YOUR OBJECTIVE:
Give every line of the data again, exactly.

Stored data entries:
╭──

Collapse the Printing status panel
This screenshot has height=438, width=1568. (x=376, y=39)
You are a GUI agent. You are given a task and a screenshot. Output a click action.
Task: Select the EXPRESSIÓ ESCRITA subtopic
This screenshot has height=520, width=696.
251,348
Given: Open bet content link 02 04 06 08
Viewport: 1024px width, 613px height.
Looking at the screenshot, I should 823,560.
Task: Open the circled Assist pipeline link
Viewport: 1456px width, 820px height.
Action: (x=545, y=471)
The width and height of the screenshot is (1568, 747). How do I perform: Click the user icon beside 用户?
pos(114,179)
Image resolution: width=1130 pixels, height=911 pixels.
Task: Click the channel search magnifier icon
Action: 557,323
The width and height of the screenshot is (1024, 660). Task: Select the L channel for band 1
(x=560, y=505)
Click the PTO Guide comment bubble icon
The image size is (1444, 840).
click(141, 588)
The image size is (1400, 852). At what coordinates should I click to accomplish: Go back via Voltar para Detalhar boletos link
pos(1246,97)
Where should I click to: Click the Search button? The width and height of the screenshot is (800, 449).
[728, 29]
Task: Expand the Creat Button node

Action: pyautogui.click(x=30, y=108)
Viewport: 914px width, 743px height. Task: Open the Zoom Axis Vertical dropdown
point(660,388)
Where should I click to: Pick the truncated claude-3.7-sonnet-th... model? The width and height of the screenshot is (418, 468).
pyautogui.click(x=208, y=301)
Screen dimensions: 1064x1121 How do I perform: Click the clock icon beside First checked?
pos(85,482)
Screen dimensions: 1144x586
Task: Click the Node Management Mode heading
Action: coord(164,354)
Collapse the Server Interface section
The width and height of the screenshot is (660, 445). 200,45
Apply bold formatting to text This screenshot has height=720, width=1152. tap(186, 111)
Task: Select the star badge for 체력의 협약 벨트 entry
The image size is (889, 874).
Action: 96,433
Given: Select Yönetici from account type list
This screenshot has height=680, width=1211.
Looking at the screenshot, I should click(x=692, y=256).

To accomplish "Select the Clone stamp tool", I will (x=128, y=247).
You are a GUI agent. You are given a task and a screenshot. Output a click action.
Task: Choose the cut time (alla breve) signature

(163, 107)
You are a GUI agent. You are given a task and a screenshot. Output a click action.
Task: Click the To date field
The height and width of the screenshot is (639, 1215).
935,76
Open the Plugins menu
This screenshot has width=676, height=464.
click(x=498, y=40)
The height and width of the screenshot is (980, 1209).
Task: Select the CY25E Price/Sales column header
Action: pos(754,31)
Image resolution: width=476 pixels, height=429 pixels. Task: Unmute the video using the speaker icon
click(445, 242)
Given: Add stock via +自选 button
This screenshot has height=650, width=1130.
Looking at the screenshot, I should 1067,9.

╰──

EXPECTED OUTPUT:
Collapse the Printing status panel
This screenshot has height=438, width=1568. (x=376, y=39)
You are a GUI agent. You are given a task and a screenshot. Output a click action.
Task: Select the EXPRESSIÓ ESCRITA subtopic
This screenshot has height=520, width=696.
251,348
Given: Open bet content link 02 04 06 08
Viewport: 1024px width, 613px height.
Looking at the screenshot, I should 823,560.
Task: Open the circled Assist pipeline link
Viewport: 1456px width, 820px height.
Action: (x=545, y=471)
The width and height of the screenshot is (1568, 747). How do I perform: Click the user icon beside 用户?
pos(114,179)
Image resolution: width=1130 pixels, height=911 pixels.
Task: Click the channel search magnifier icon
Action: 557,323
The width and height of the screenshot is (1024, 660). Task: Select the L channel for band 1
(x=560, y=505)
Click the PTO Guide comment bubble icon
The image size is (1444, 840).
click(141, 588)
The image size is (1400, 852). At what coordinates should I click to accomplish: Go back via Voltar para Detalhar boletos link
pos(1246,97)
Where should I click to: Click the Search button? The width and height of the screenshot is (800, 449).
[728, 29]
Task: Expand the Creat Button node

Action: pyautogui.click(x=30, y=108)
Viewport: 914px width, 743px height. Task: Open the Zoom Axis Vertical dropdown
point(660,388)
Where should I click to: Pick the truncated claude-3.7-sonnet-th... model? The width and height of the screenshot is (418, 468).
pyautogui.click(x=208, y=301)
Screen dimensions: 1064x1121 How do I perform: Click the clock icon beside First checked?
pos(85,482)
Screen dimensions: 1144x586
Task: Click the Node Management Mode heading
Action: coord(164,354)
Collapse the Server Interface section
The width and height of the screenshot is (660, 445). 200,45
Apply bold formatting to text This screenshot has height=720, width=1152. tap(186, 111)
Task: Select the star badge for 체력의 협약 벨트 entry
The image size is (889, 874).
Action: 96,433
Given: Select Yönetici from account type list
This screenshot has height=680, width=1211.
Looking at the screenshot, I should click(x=692, y=256).

To accomplish "Select the Clone stamp tool", I will (x=128, y=247).
You are a GUI agent. You are given a task and a screenshot. Output a click action.
Task: Choose the cut time (alla breve) signature

(163, 107)
You are a GUI agent. You are given a task and a screenshot. Output a click action.
Task: Click the To date field
The height and width of the screenshot is (639, 1215).
935,76
Open the Plugins menu
This screenshot has width=676, height=464.
click(x=498, y=40)
The height and width of the screenshot is (980, 1209).
Task: Select the CY25E Price/Sales column header
Action: pos(754,31)
Image resolution: width=476 pixels, height=429 pixels. Task: Unmute the video using the speaker icon
click(445, 242)
Given: Add stock via +自选 button
This screenshot has height=650, width=1130.
Looking at the screenshot, I should 1067,9.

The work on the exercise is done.